GIVEN RECORDS =>
--- Begin ---

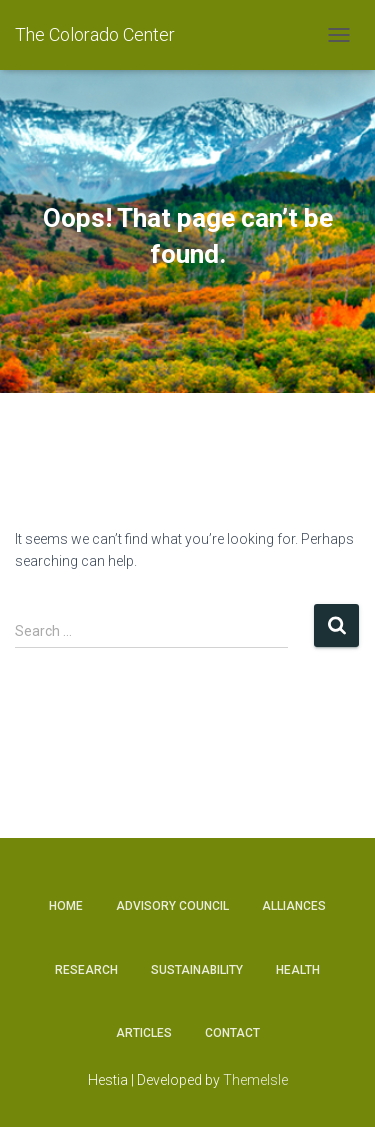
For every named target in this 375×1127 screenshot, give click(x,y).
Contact (232, 1033)
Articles (144, 1033)
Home (66, 906)
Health (298, 970)
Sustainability (197, 970)
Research (86, 970)
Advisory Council (172, 906)
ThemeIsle (255, 1080)
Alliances (294, 906)
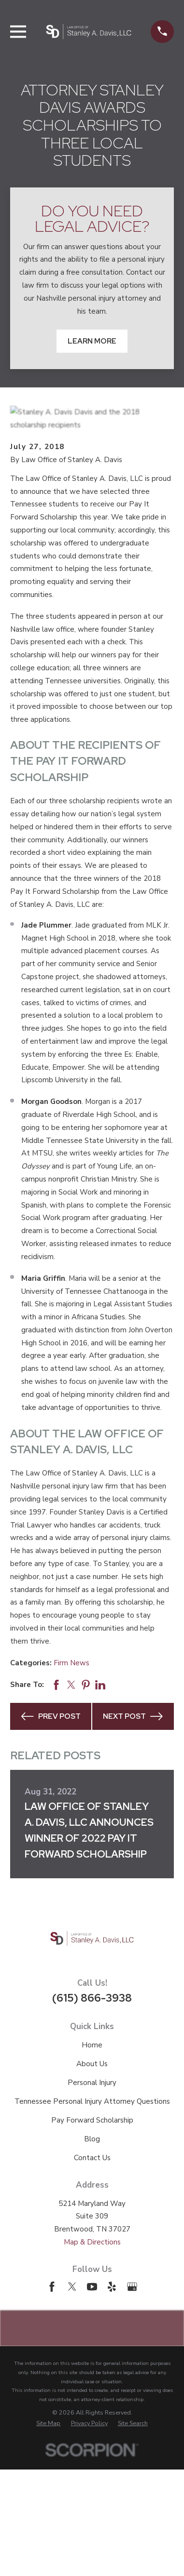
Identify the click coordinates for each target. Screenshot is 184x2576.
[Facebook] (52, 2287)
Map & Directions (92, 2242)
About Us (92, 2064)
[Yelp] (112, 2287)
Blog (92, 2139)
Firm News (71, 1663)
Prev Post (51, 1716)
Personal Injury (92, 2082)
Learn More (92, 341)
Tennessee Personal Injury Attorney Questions (92, 2101)
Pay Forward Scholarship (92, 2120)
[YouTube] (92, 2287)
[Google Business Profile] (132, 2287)
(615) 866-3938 (92, 1998)
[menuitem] (48, 2423)
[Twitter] (72, 2287)
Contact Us (92, 2158)
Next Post (133, 1716)
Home (92, 2045)
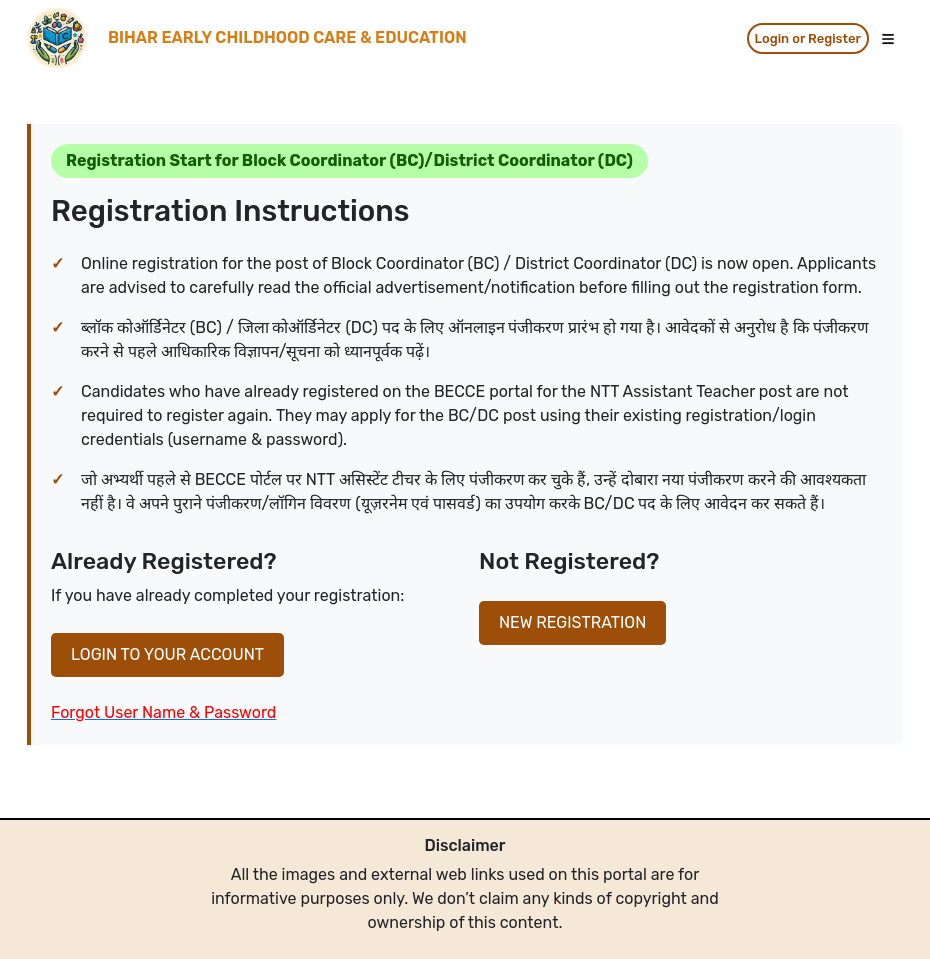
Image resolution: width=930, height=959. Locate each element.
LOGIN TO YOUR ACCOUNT (167, 654)
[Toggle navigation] (888, 38)
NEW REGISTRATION (572, 622)
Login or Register (808, 38)
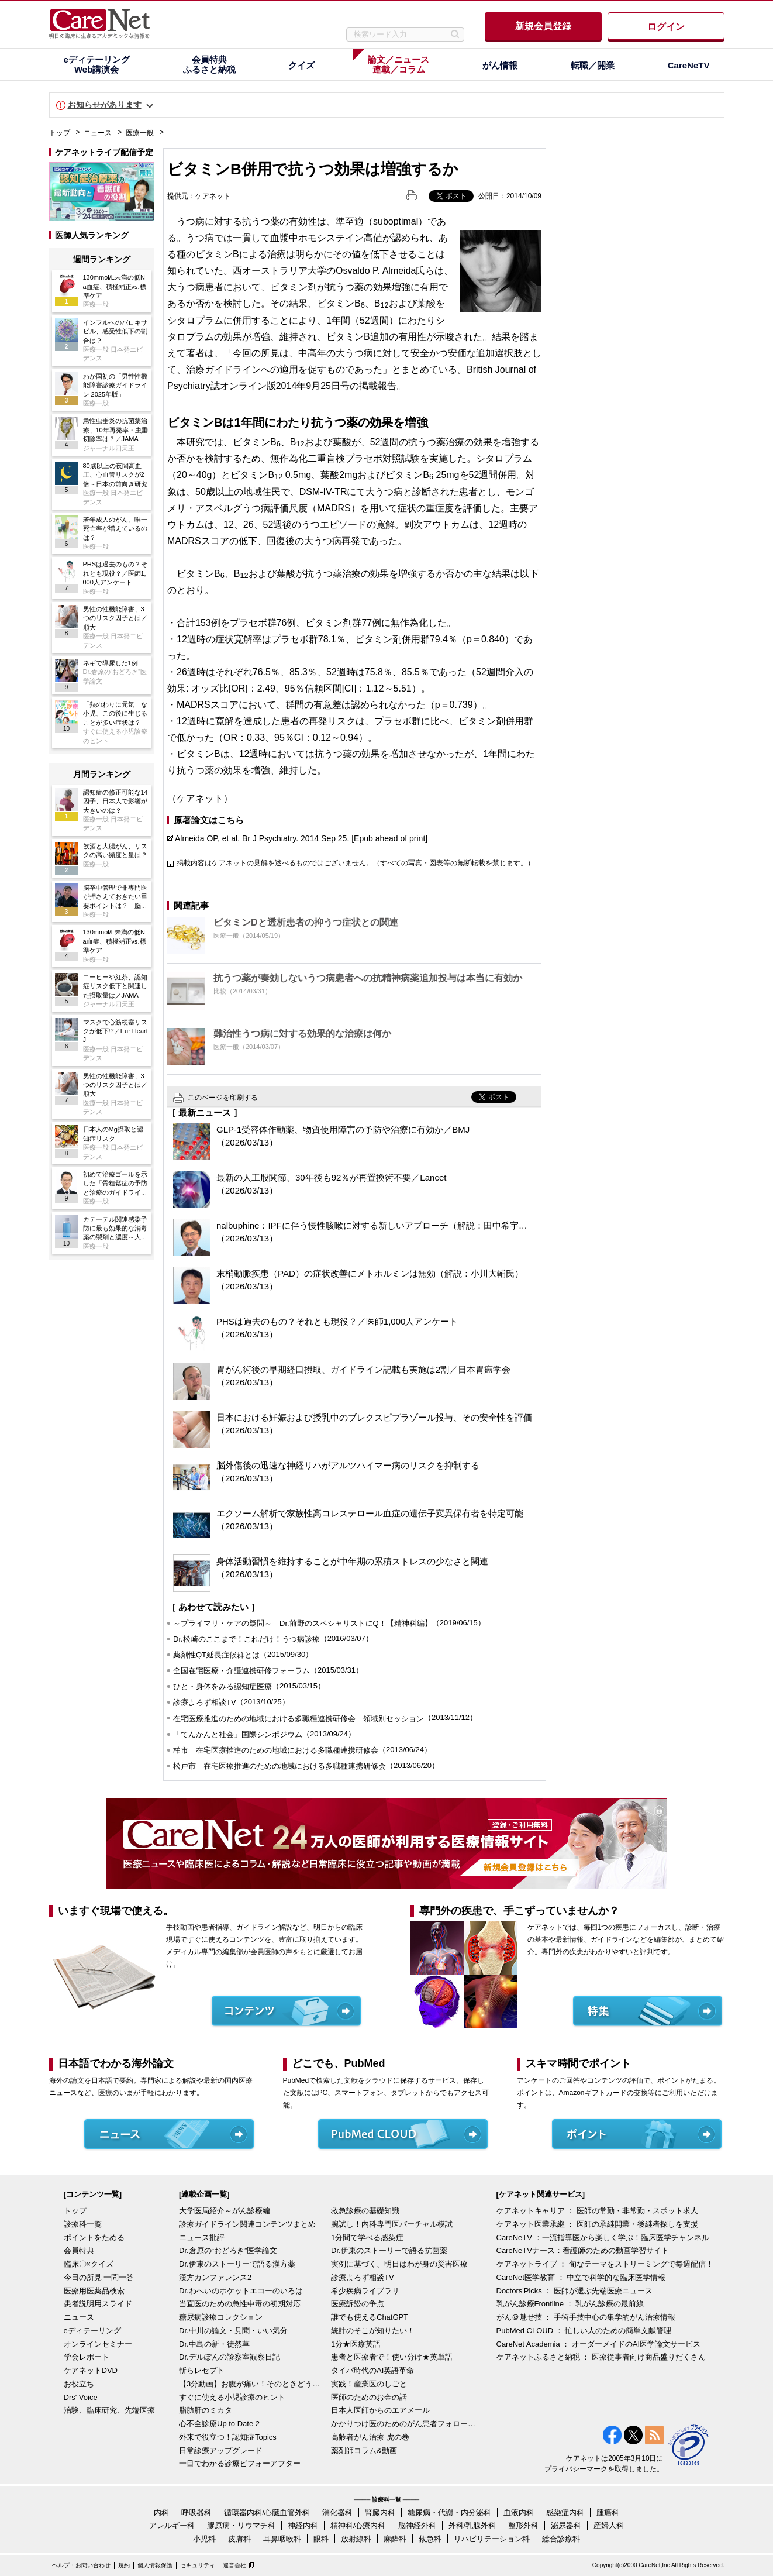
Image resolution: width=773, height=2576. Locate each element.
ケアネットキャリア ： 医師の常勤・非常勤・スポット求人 (597, 2210)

--- End ---

TASK INSTRUCTIONS => Rewrite all of the lines above, including the requests, and increase every coordinate in the answers by 99. Leave the pictures out.

CORRECT OUTPUT =>
For every named target in this 375×1127 screenshot, give click(x,y).
Contact (331, 1132)
Articles (243, 1132)
Home (165, 1005)
Health (397, 1069)
Sustainability (296, 1069)
Research (185, 1069)
Advisory Council (271, 1005)
ThemeIsle (354, 1179)
Alliances (393, 1005)
Identify the click coordinates for each target. Screenshot is 184x2576.
[Facebook] (151, 2386)
Map & Directions (191, 2341)
About Us (191, 2163)
[Yelp] (211, 2386)
Blog (191, 2238)
Firm News (170, 1762)
Prev Post (150, 1815)
Personal Injury (191, 2181)
Learn More (191, 440)
Tennessee Personal Injury Attorney Questions (191, 2200)
Pay Forward Scholarship (191, 2219)
[YouTube] (191, 2386)
[Google Business Profile] (231, 2386)
(615) 866-3938 (191, 2097)
[menuitem] (147, 2522)
[Twitter] (171, 2386)
Contact Us (191, 2257)
Next Post (232, 1815)
Home (191, 2144)
Image resolution: width=930, height=959. Locate each element.
LOGIN TO YOUR ACCOUNT (266, 753)
[Toggle navigation] (987, 137)
NEW REGISTRATION (671, 721)
Login or Register (907, 137)
Image resolution: width=773, height=2576. Locate each element.
ケアネットキャリア ： 医師の常勤・非常勤・スポット求人 (696, 2309)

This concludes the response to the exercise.